Figures lie and liars figure, the old saying goes. But even if this net figure was exaggerated by 10%, or 20%, or more, Trump would have to be considered wildly unpopular. As it is, he's the very most unpalatable person ever to hold the most crucial job on the planet.
Add that to being the very least qualified, and most self-disqualified, candidate ever to sneak into the Presidency with a plurality, and it is as I have been saying since the name-calling and subornation of violence in his campaign: the GOP is going to have to get rid of him before the midterm elections or they will lose both Houses of Congress. The longer that clock ticks, and in particular if Trump, Pence, Kushner, Trump Jr. and others are indicted, the worse the massacre is going to be.
It is not too early to talk about an unprecedented crisis in Presidential succession: If Trump is indicted, and must resign, Vice President Mike Pence would assume the presidency. But as Shareblue Media has reported,
Pence is "complicit, and can not avoid the taint of the (Flynn) scandal."
If Pence cannot become President because of that, Speaker of the House Paul Ryan is third in line.
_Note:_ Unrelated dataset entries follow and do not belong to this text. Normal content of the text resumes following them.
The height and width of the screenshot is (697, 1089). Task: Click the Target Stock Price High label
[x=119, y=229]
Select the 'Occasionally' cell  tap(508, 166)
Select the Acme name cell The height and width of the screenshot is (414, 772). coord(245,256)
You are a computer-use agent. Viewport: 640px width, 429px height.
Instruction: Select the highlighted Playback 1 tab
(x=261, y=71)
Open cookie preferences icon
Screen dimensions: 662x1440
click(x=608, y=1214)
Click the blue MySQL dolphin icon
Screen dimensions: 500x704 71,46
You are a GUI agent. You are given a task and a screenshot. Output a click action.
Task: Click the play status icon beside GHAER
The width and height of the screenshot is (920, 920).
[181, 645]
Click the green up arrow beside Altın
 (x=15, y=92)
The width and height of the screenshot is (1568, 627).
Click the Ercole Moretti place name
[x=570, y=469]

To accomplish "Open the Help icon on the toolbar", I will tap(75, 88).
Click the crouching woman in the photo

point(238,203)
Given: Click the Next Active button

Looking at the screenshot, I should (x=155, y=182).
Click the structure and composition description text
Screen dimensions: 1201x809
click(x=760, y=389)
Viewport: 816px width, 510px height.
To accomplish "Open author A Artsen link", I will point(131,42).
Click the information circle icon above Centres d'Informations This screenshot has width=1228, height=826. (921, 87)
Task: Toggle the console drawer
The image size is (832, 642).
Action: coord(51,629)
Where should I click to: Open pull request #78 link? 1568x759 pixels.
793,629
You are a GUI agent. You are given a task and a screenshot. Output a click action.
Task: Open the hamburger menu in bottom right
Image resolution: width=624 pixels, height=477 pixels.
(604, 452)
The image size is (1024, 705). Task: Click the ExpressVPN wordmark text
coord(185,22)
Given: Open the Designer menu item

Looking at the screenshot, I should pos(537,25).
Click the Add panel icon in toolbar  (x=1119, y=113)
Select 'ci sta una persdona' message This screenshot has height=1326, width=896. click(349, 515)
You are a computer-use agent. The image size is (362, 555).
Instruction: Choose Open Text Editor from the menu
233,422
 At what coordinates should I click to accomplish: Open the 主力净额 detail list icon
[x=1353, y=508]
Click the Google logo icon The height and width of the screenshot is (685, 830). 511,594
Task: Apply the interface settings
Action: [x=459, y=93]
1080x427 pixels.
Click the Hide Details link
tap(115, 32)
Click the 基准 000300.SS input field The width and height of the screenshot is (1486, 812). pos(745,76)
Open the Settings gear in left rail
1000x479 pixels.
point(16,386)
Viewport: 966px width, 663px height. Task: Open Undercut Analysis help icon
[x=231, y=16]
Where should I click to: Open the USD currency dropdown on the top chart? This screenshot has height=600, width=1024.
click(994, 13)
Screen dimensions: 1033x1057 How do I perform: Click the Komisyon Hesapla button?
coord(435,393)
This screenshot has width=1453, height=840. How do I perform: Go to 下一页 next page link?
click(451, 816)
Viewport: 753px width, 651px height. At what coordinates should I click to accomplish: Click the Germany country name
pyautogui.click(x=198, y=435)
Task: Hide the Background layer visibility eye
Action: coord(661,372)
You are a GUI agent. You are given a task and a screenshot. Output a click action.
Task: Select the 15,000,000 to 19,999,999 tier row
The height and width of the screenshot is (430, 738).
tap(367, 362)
However, as Huffington Post reports,
reports of Ryan considering retirement from Congress are beginning to swirl, though Ryan has made no public announcements-- just as his predecessor made no public statements about his intentions to step down until the day before he went ahead and did it.
The fourth in line is the President Pro Tempore of the Senate. That person is Orrin Hatch (R-Utah). As USA Today reported
(click here)
in 2014, "When the GOP-controlled Senate takes office in January, Utah's Orrin Hatch is slated to get a new title and some cool perks.
Hatch is set to become Senate president pro tempore, a constitutional office that makes him third in line to the presidency behind the vice president and speaker of the House. The president pro tempore presides over the Senate in the absence of the vice president and is usually the most senior member of the majority party.
Hatch, who first arrived in the Senate in 1977, will get a security detail, a small staff and an office at the Capitol, according to The Salt Lake Tribune. Plus, if there is a national emergency, he'll be scurried off to some secret undisclosed location. The current Senate president pro tempore is Sen. Patrick Leahy, D-Vt.
Hatch, who has said his current term that ends in January 2019 will be his last, played down his new role in the Utah newspaper story."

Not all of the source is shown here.